## Excerpt to read
The generator for the id column is not defined in this function but is instead passed in as a function argument. This is because the behaviour of this data generator should be different between the -load and -bench phases. During -load, the data generator needs to generate unique id values to be inserted into the database. During -bench, the data generator needs to sample id values that likely exist in the database. By passing a different id generator during each of these phases, the desired behaviours can be achieved.

For the content column, we define a histogram generator that generates random strings according to a histogram distribution with two parameters: the first array is the binsEndPoints, which specifies the endpoints of each bin. Since the lengths generated are supposed to be integers, the endpoints are +/- 0.5 from the integer values. The second array is the frequency, which specifies the relative frequency of each bin. In this case, the sum of frequency is 100. It does not have to be the case as the generator normalizes the frequency internally. In this example, 25% of the string length will be between 100 and 119 characters. The distribution of character lengths between 100 and 119 is uniform. Since none of our workload queries implement a filter on the content column, we don’t need to be worried about the behaviour of the generator when generating values for the WHERE clause.

For the created_at column, we define a now generator which generates time.Now() for insertion. None of our workloads query with this column so we don’t need to be concerned about the behavior for generating values for WHERE clauses.

Since our modeled table has an index on created_at, we have to specify it in the Indices attribute. The primary key of the table is id, so we specify it into the PrimaryKey attribute.

Implementing WorkloadInterface

To implement the read and write workloads, we need to create a struct that implements mybench.WorkloadInterface. This interface requires three methods to be implemented:

  • Event(): this is the benchmark code to be called with the event rates specified in the command line (via the -eventrate flag). The function will be called by multiple workers (and thus goroutines) and must be thread-safe.

  • Config(): this returns a mybench.WorkloadConfig which configures parameters such as the percentage of events allocated to this workload (via WorkloadScale), the database config (via DatabaseConfig), the name of the workload (via Name), and more.

## Supplied material

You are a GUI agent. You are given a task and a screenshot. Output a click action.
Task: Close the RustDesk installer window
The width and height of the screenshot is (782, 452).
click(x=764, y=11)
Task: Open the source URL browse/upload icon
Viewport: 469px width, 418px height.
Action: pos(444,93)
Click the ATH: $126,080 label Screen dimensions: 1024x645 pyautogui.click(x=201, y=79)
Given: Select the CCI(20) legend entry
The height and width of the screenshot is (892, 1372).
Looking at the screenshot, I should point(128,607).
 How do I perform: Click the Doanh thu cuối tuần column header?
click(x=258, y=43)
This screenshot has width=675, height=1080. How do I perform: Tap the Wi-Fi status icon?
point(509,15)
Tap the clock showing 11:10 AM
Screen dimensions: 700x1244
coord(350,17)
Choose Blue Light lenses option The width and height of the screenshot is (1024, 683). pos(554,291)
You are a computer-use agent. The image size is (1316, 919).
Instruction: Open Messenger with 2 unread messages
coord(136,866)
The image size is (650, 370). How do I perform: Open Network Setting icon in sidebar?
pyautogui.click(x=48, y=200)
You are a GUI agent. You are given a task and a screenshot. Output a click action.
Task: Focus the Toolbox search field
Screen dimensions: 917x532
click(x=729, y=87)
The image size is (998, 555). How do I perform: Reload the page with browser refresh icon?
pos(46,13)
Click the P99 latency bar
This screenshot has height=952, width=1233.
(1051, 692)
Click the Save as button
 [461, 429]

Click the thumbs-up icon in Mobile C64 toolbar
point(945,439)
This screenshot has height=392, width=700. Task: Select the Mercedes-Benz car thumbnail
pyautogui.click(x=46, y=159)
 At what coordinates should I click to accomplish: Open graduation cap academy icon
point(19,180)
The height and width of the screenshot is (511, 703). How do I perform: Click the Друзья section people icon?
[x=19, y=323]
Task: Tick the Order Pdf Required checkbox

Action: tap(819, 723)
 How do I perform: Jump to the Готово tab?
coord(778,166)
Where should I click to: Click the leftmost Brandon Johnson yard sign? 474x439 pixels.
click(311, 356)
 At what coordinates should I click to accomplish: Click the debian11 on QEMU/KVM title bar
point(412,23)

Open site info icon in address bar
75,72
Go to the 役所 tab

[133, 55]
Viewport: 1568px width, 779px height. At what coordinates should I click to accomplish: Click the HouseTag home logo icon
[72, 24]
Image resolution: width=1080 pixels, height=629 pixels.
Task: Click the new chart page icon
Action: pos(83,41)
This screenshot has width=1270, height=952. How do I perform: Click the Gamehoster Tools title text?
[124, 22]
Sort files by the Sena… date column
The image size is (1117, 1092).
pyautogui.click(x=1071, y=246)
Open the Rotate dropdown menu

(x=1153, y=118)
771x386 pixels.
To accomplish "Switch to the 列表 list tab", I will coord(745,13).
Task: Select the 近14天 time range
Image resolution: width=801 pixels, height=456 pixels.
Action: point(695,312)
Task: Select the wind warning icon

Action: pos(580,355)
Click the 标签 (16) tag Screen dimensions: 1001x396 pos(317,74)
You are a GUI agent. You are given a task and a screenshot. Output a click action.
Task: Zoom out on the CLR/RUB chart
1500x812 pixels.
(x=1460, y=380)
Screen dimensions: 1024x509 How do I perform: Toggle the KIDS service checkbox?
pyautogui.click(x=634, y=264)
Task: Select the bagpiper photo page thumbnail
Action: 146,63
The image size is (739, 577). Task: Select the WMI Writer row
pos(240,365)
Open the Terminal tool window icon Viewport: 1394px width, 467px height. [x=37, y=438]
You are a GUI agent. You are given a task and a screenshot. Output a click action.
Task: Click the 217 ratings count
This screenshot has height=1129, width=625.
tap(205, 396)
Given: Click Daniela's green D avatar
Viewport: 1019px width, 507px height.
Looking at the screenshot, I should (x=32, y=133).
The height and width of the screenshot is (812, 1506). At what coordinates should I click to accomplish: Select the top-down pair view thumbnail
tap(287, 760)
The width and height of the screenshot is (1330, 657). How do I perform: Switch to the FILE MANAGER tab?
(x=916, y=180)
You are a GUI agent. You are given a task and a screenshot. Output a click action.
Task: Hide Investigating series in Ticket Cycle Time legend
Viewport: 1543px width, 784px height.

## Your goal
In the mybench excerpt, which generator is defined for the created_at column? The data has no connection to the mybench excerpt.

## Answer for this exercise
A now generator, which generates time.Now() for insertion.